Arrêt du 14 décembre 2015

Cour de droit pénal

Composition
M. le Juge fédéral Denys, Président.
Greffière : Mme Gehring.

Participants à la procédure
X.________,
recourant,

contre

Service des contraventions du canton de Genève Service juridique, chemin de la
Gravière 5, 1211 Genève 8,
intimé.

Objet
Ordonnance pénale, tardiveté de l'opposition, restitution de délai, motivation
du recours en matière pénale au Tribunal fédéral,

recours contre l'arrêt de la Cour de justice de la République et canton de
Genève, Chambre pénale de recours, du 5 novembre 2015.

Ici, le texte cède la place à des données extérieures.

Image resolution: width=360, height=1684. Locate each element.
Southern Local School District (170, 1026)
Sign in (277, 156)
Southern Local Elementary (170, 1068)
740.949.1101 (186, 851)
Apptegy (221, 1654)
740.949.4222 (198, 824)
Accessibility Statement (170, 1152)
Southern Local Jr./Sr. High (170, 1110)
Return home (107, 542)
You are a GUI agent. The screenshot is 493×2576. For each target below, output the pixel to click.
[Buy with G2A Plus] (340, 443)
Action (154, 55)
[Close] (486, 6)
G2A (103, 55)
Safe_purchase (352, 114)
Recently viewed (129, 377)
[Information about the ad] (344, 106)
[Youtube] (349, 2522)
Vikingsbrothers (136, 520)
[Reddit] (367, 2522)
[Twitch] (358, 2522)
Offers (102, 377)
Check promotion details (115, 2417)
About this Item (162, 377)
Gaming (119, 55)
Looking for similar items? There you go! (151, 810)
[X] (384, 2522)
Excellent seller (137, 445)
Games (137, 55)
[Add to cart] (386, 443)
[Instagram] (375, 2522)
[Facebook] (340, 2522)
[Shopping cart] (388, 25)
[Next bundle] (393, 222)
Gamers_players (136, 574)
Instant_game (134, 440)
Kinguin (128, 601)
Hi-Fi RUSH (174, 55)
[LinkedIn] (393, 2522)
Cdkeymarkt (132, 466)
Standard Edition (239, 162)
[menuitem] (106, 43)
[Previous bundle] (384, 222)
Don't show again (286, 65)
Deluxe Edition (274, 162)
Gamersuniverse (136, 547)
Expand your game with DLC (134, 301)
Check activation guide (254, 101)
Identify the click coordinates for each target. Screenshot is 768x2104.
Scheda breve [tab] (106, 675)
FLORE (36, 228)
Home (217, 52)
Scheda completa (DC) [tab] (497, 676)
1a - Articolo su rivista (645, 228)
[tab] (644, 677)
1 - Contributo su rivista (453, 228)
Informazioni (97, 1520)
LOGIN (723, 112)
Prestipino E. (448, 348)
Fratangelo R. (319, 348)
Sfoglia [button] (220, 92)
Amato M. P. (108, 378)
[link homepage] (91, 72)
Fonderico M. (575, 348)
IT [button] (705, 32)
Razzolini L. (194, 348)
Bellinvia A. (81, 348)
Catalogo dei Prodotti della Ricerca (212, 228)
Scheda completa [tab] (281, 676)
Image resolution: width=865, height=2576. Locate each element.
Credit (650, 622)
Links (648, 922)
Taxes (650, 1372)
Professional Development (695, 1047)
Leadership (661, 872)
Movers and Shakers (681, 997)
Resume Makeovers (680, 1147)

Considérant en fait et en droit :

1.
Par ordonnance du 5 octobre 2015, le Service genevois des contraventions a
constaté la tardiveté de l'opposition formée le 1er octobre 2015 par X.________
contre l'ordonnance pénale du 29 juillet 2015, le condamnant à 300 fr. d'amende
pour infraction à la loi fédérale sur la circulation routière.

2.
Le 5 novembre 2015, la Chambre pénale de recours de la Cour de justice
genevoise a rejeté le recours de X.________ contre l'ordonnance du 5 octobre
2015. En bref, elle a constaté que ce dernier n'avait pas donné suite à l'avis
de retrait de l'ordonnance pénale dont il avait été informé le 30 juillet 2015,
soit deux jours avant son départ en vacances. Le délai d'opposition de 10 jours
avait commencé à courir à l'échéance du délai de garde de 7 jours survenue le 6
août 2015 et expiré le lundi 17 août 2015. Expédiée le 1er octobre 2015,
l'opposition l'avait été tardivement, étant précisé que X.________ aurait pu
retirer le pli recommandé à son office postal à tout le moins le vendredi 31
juillet 2015, soit avant son départ en vacances.

3.

3.1. X.________ interjette un recours en matière pénale au Tribunal fédéral
contre l'arrêt cantonal.

3.2. Les mémoires adressés au Tribunal fédéral doivent indiquer les
conclusions, les motifs et les moyens de preuve dont le recourant entend se
prévaloir (art. 42 al. 1 LTF). Le recourant doit motiver son recours en
exposant succinctement en quoi la décision attaquée viole le droit (art. 42 al.
2 LTF). En particulier, le grief d'arbitraire doit être invoqué et motivé de
manière précise (art. 106 al. 2 LTF). En effet, le Tribunal fédéral conduit son
raisonnement sur la base des faits établis par la juridiction précédente (art.
105 al. 1 LTF). Il ne peut s'en écarter que si ces faits ont été établis de
façon manifestement inexacte, à savoir arbitraire. Il n'entre pas en matière
sur les critiques appellatoires (cf. ATF 140 III 264 consid. 2.3 p. 266). En
outre, aucun fait nouveau ni preuve nouvelle ne peuvent être présentés à moins
de résulter de la décision de l'autorité précédente (cf. art. 99 al. 1 LTF).
Cette exclusion vaut non seulement pour les faits postérieurs à la décision
attaquée, mais également pour ceux que les parties ont omis d'alléguer dans la
procédure cantonale. Ces dernières sont en effet tenues de présenter devant les
instances précédentes tous les faits qui leur paraissent pertinents et d'offrir
les moyens de preuve adéquats (Message du Conseil fédéral concernant la
révision totale de l'organisation judiciaire fédérale, FF 2001 p. 4137).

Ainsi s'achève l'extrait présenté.